Foreign Minister William Hague said Britain will now talk directly to Syrian
fighters inside, after U.S. Secretary of State Hillary Clinton last week
slammed the SNC, saying the Qatar meeting should create a body that includes
people fighting on the ground.

MEETING IN TROUBLE

But the plan to unite opposition groups ran into trouble almost as soon as
it was put on the table by SNC member Riyadh Seif. The initiative would
create a body that could eventually be considered a government-in-waiting
capable of winning foreign recognition and therefore more military backing.

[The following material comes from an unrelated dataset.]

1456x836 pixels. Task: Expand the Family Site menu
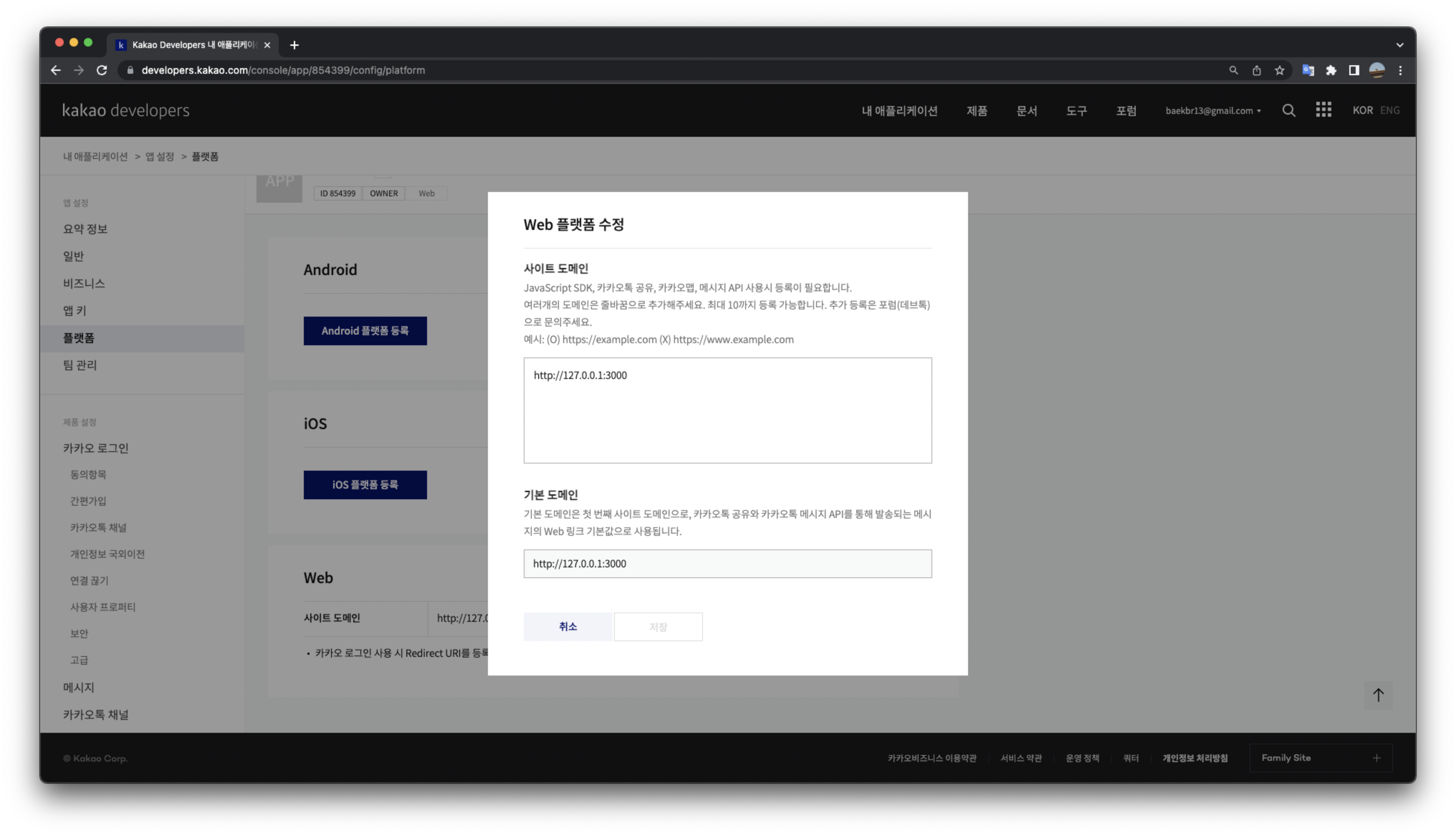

"It's a consultative meeting, we will discuss all issues including forming
some kind of authority to manage the liberated areas," SNC head Abdulbaset
Sieda told reporters in Doha, before the meeting began behind closed doors
in a five-star hotel.

The meeting has so far been bogged down by arguments over the SNC
representation and the number of seats the rival groups - which include
Islamists, leftists and secularists - will have.

Qatar's Prime Minister Hamad bin Jassim was due to speak at the meeting
later on Thursday, signalling pressure on the Syrian opposition to get their
house in order from the U.S.-allied Arab country that has done the most to
fund Arab opposition movements during the Arab Spring uprisings of the past
year.

Seif's proposal is the first concerted attempt to merge opposition forces to
help end the conflict that has devastated large swathes of Syria, including
cities, and threatens to widen into a regional sectarian conflagration.

The initiative would also create a Supreme Military Council, a Judicial
Committee and a transitional government-in-waiting of technocrats - along
the lines of Libya's Transitional National Council, which managed to
galvanise international support for its successful battle to topple Gaddafi.

One SNC source said the grouping had only agreed to the Doha conference
under pressure from Qatar, Saudi Arabia, Turkey, the United States and
France.

Western states have been reluctant to offer overt support to anti-Assad
rebels inside the country too, fearing it would open the door to rule by
hardline Islamists among them.

"The Arab League will agree to whatever the Syrians agree, but there are
still differences over which political factions will dominate (in a new
body)," said Arab League Secretary-General Nabil al-Araby.